LabVIEW Meca500 Monitoring

Modified on Fri, 06 Aug 2021 at 10:12 AM

In a previous article, we explained how to send commands to the robot. In this article, we will explain how to use the monitoring port to get information about the robot and display them on a LabVIEW front panel.

Meca500 Monitoring Port

As mentioned in the previous article, we can send commands to the robot through port 10000. To monitor the status of the robot however, the port 10001 is used. While only one connection to the control port can be created at any time, many connections to the monitoring ports can be created at the same time.

The robot sends information to the monitoring port at a fixed rate. The default delay is 15ms but can be changed using the command SetMonitoringInterval(n). The information sent to the port is:

[2016][θ1, θ2, θ3, θ4, θ5, θ6]

[2017][x, y, z, α, β, γ]

[2007][as, has, sm, es, pm, eob, eom]

Again, every message sent by the robot ends with the ASCII null character \x00.

String Handling in LabVIEW

To get the status of the robot from the monitoring messages, some string handling is required. The big challenge here is that the messages are not of fixed length and the TCPRead doesn’t allow searching for a specific end of line character. The strategy to extract the messages and contents is:

  1. Use the TCPRead function with a relatively small number of bytes to read. In our example we use 30.

  2. Concatenate the new message with the previous one. This is because the message will not be complete after one read action and even when a message is complete, there is usually some left over data that is part of the next message.

  3. Then we search for the character “\x00” in the string. Here two things can happen:

    1. If we find the character, everything before it is passed along to be parsed. This is a complete message. Anything after the character is part of the next message and is then passed to be concatenated with the next message.

    2. If no character is found, the string is passed on to be concatenated with the next one.

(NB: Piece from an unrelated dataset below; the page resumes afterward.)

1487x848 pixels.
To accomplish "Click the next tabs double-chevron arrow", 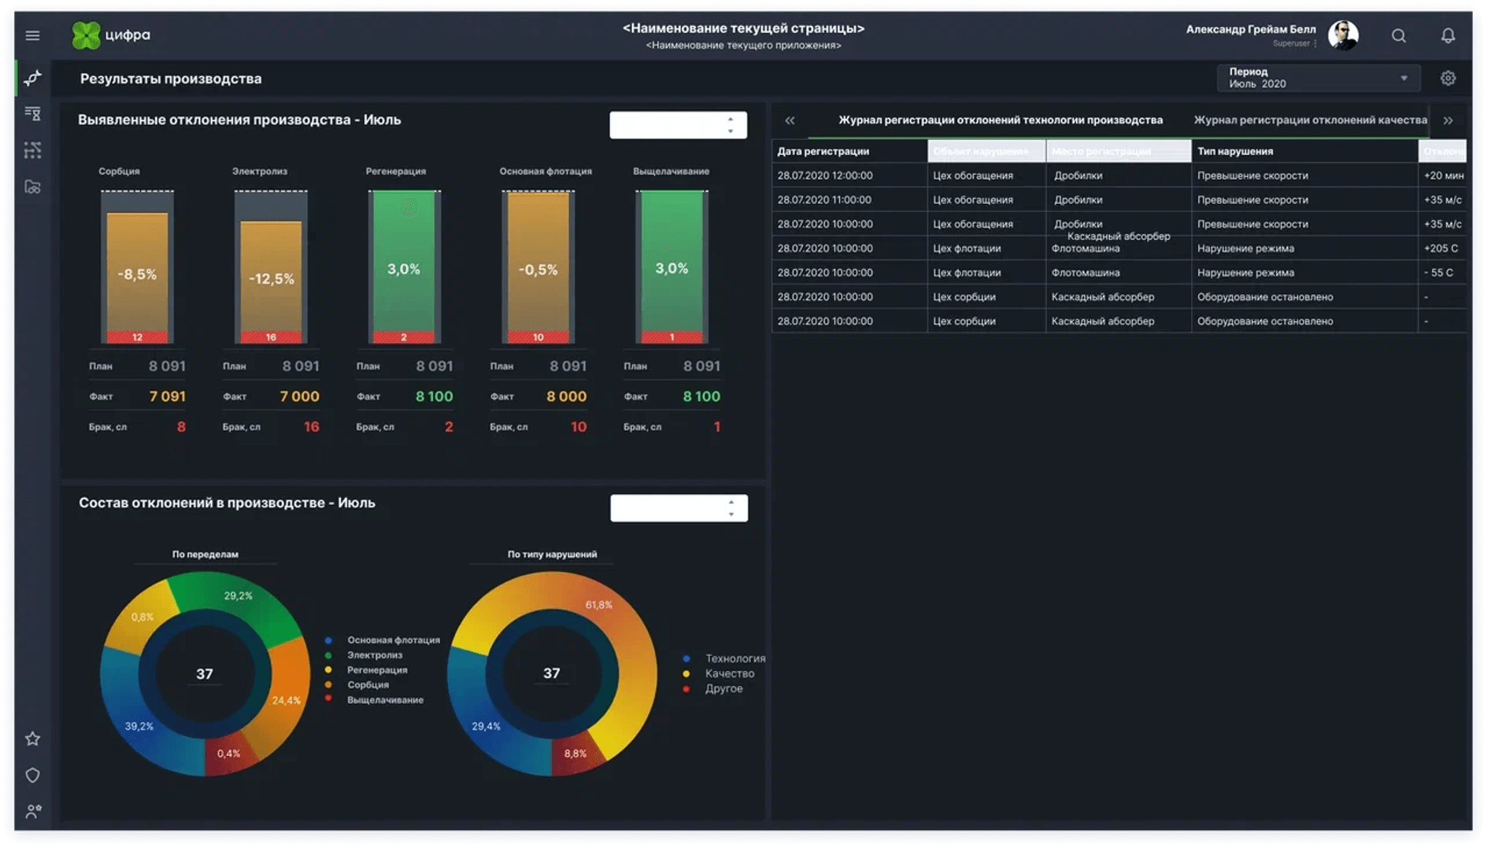I will coord(1448,120).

  4. Select which string to parse:

    1. If no new message is passed along to be parsed, the previous one is used

    2. If a new message is passed, it is used instead of the previous one

  5. Find the message code by checking the 4 characters that appear after the first bracket. This is fixed length so it is easy to do with LabVIEW’s string handling functions.

  6. The message code is sent to a case structure as well as the whole message.

  7. For every code, the data is extracted in the same way, only the quantity of data points changes.

  8. Search for a “,” character in the string starting with an offset of 7. The offset is the brackets and code.

  9. Everything after is fed to the next search function and step 8 is repeated with an offset of 1 instead of 7.

  10. All the values extracted are displayed on the front panel.

Example program


The connection is created outside the while loop and the port 10001 is used. The default IP address is

TCPRead and message extraction

This section might look a bit complicated but this is because some LabVIEW functions behave in a very specific way and we need to add some blocks to make it work the way we want.

This section corresponds to the steps 2-4 described earlier where we read the TCP port and extract the message.

Message parsing

The message parsing is fairly simple as it is a cascade of search functions and data conversion functions. For each code number, we parse the message the same way but with different outputs. We also add an empty "Default" case for the codes that we don't want to manage.


Monitoring the Meca500 robot on labview can be useful when creating most front panels. For instance if a jogging panel needs to be created, the monitoring is very useful to know if we approach the limits of the joints for instance. It can be a bit difficult to create since the string handling in LabVIEW is not the easiest thing to do, but as shown in this example, it is doable with a little bit of work.